Over the last five years I’ve mostly lived in share houses or alone in tiny studio apartments, and both of these are completely different attitudes to habitation to living with a partner. In a share house (especially the grown up inner-city share houses of mid-30s professionals our generation tend to live in), your attitude to space is about being as unobtrusive as possible, scurrying from the bathroom to the kitchen on soft feet, ferrying steaming plates of food back to your bedroom which becomes a kind of haven, a hermit’s cave, a wizard’s tower. Living alone, in contrast, treads the line between moments of unobserved and glorious chaos, and ultimate pedantic control.

Neither of these are quite possible when you’re living with a partner – someone who functions in the same way as a housemate, except they’re in your bed too, and ideally you want them to be there. There is a blend of freedom and big brother style scrutiny that you can’t really prepare for if you’ve never done it before. What I’ve found most interesting is the experience of seeing myself through the lens of my partner – not so much in the sense of being “studied” by my partner, but of being suddenly aware of my own actions and routines through her eyes: when she notes that I make tea every day at 2.30pm on the dot, or she catches me lost in the mirror for the third time that day, preening like a happy little bird. Suddenly I’m learning a lot about myself.

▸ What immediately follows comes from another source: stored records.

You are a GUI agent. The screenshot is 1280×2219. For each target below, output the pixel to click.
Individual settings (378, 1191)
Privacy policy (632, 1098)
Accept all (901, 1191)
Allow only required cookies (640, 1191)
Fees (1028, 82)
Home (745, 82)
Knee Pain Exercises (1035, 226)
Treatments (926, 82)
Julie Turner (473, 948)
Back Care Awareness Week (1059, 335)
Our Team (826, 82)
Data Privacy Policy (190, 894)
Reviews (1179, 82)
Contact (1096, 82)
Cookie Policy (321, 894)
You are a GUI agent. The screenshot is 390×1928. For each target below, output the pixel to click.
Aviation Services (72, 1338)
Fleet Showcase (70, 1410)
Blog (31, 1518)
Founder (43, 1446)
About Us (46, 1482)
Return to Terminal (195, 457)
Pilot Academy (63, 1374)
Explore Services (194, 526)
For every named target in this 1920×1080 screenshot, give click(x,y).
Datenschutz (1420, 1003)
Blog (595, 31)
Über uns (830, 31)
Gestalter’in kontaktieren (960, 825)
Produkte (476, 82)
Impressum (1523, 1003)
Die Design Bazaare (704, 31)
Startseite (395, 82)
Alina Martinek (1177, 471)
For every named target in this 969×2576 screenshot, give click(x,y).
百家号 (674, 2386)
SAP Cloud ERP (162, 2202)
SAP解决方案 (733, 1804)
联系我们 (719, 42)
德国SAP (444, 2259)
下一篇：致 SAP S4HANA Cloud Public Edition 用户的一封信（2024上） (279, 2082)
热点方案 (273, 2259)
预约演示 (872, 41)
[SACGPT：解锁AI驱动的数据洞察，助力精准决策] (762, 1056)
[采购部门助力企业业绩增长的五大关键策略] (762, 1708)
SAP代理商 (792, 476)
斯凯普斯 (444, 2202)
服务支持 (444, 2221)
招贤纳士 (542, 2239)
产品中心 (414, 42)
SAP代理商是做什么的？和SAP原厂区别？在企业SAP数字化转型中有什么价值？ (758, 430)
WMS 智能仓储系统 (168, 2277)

I’m happy to say that despite being locked in together for months, the experience has only been wonderful, the mixture of our lives together only helping to create a stronger alloy for our metaphor beam. I realised that we were fine, and were going to remain fine, after we pitted ourselves against the ultimate test for any couple: constructing a huge Ikea wardrobe. We spent the entire day kneeling on the floor of our bedroom, my weak soft hands rubbed raw from hundreds of screws, our eyes sore from trying to decipher cryptic instructions, and after hours of toil we found ourselves with a giant sagging wooden box, like a giant’s coffin, with unattached sliding doors that we simply could not fit on. We took turns preserving our sanity – one of us would go have a cup of tea, or lie face down on the carpet in another room, or go scream into a pillow, while the other kept working, deconstructing bits of the doors, watching “how-to” guides on YouTube. We’d shift from being furious at the arcane Swedish box, to being filled with endless exhaustion and sorrow, our existential crisis built by our own hands. If scientists ever wanted to create a fool-proof stress test for a new relationship, for a couple newly living together, the impossible burden of a double Ikea Hasvik wardrobe is the perfect place to start. But throughout that cursed day, we never got annoyed at each other, never got frustrated by the other person – we were instead united in our hatred for this horrifying closet.

And while I believe in my stress text maxim, I also believe that a healthy relationship comes from knowing when to stop putting pressure on yourselves, when to compromise, which is why we ultimately succeeded in our quest against the wardrobe by hiring someone else to do it.